CONSEGNA:
Riporta testualmente il brano del testo sul Bove Finto che comincia con "Interrotto solo dalle" e prosegue fino a "compie 500 anni.".

TESTO DEL DOCUMENTO:
OFFIDA – Sarà stata la nostalgia dopo la pausa forzata di due anni, ma questa edizione del Bove Finto ha registrato un notevole numero di adesioni. Complici anche le navette organizzate dalla Start S.p.A e dal Comune per collegare Offida con i paesi limitrofi, la folla di curiosi e affezionati è stata un crescendo fino a metà pomeriggio.

Alle 14:30, il Bove ha lasciato puntuale il quartiere Cappuccini per dirigersi verso il centro storico seguito dai cori e dai versi dei tradizionali fischietti appesi sul collo del “Guazzarò” e della “M’ntura”, i vestiti biancorossi del carnevale offidano.

Interrotto solo dalle tappe, punti di ristoro organizzati dalle attività commerciali e da privati, il Bove ha proseguito la sua corsa fino in Piazza del Popolo dove, dopo la corrida, è stato “matato” e portato via intorno alle 18:30 al suono di “Addio Ninetta addio”.

Il sistema di pubblica sicurezza ha retto bene, anche grazie al consistente dispiego di forze dell’ordine e volontari, così come quello dei soccorsi. Presenti due ambulanze che sono dovute intervenire prevalentemente per possibili casi di coma etilico ma anche per qualche caduta registrata durante la distratta e disordinata corsa del Bove.

Insomma, un ritorno all’origine per l’evento carnascialesco offidano che il prossimo anno compie 500 anni.
L’appuntamento, adesso, è per martedì grasso, 21 febbraio, per i suggestivi “V’lurd”.

[Dati memorizzati]
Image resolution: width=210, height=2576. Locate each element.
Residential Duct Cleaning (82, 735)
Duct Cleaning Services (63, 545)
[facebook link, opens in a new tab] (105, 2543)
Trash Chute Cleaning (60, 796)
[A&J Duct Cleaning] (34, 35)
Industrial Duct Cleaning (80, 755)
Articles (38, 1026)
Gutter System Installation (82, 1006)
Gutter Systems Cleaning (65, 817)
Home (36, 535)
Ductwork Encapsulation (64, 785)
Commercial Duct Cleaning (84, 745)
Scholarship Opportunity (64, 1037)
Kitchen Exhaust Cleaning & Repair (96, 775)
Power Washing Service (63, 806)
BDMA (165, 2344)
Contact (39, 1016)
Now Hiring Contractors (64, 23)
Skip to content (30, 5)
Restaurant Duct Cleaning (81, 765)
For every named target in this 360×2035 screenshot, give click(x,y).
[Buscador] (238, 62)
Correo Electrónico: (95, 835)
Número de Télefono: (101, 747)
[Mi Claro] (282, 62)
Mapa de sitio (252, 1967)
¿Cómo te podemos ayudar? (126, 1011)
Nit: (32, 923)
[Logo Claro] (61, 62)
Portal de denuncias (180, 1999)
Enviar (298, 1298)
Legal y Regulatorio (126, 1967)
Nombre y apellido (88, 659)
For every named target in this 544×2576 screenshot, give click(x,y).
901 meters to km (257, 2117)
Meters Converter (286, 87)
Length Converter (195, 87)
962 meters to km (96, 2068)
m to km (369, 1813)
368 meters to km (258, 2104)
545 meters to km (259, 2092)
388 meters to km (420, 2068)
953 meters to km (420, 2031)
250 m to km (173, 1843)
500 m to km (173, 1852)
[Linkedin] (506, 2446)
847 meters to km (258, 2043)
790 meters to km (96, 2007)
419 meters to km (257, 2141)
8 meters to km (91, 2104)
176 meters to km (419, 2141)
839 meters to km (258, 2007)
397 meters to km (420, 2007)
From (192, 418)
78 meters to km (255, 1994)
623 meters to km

RISULTATO:
Interrotto solo dalle tappe, punti di ristoro organizzati dalle attività commerciali e da privati, il Bove ha proseguito la sua corsa fino in Piazza del Popolo dove, dopo la corrida, è stato “matato” e portato via intorno alle 18:30 al suono di “Addio Ninetta addio”.

Il sistema di pubblica sicurezza ha retto bene, anche grazie al consistente dispiego di forze dell’ordine e volontari, così come quello dei soccorsi. Presenti due ambulanze che sono dovute intervenire prevalentemente per possibili casi di coma etilico ma anche per qualche caduta registrata durante la distratta e disordinata corsa del Bove.

Insomma, un ritorno all’origine per l’evento carnascialesco offidano che il prossimo anno compie 500 anni.